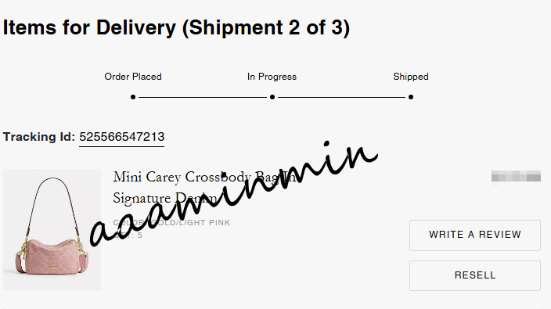Click the quantity 5 line
This screenshot has width=551, height=309.
128,235
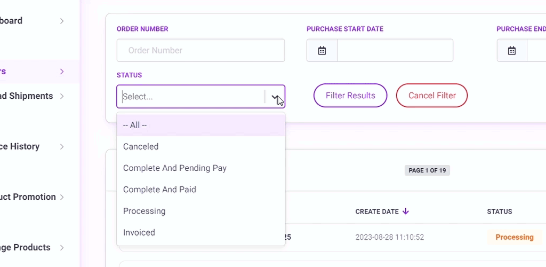Pick 'Complete And Pending Pay' option
546x267 pixels.
(x=201, y=168)
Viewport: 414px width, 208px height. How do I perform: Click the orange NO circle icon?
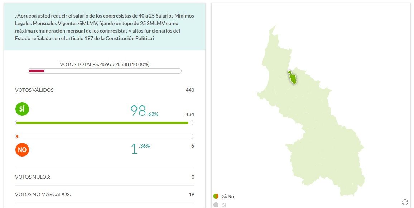pos(22,149)
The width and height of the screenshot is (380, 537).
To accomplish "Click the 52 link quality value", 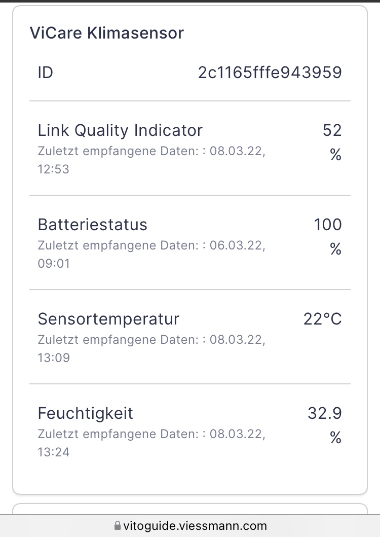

The exercise: Put the material above into a Markdown table with a Row column for the row number and a Line column for the line, skipping blank lines and omitting the pictures.

Output below:
| Row | Line |
|---|---|
| 1 | Click the quantity 5 line |
| 2 | This screenshot has width=551, height=309. |
| 3 | 128,235 |
| 4 | Pick 'Complete And Pending Pay' option |
| 5 | 546x267 pixels. |
| 6 | (x=201, y=168) |
| 7 | Viewport: 414px width, 208px height. How do I perform: Click the orange NO circle icon? |
| 8 | pos(22,149) |
| 9 | The width and height of the screenshot is (380, 537). |
| 10 | To accomplish "Click the 52 link quality value",  |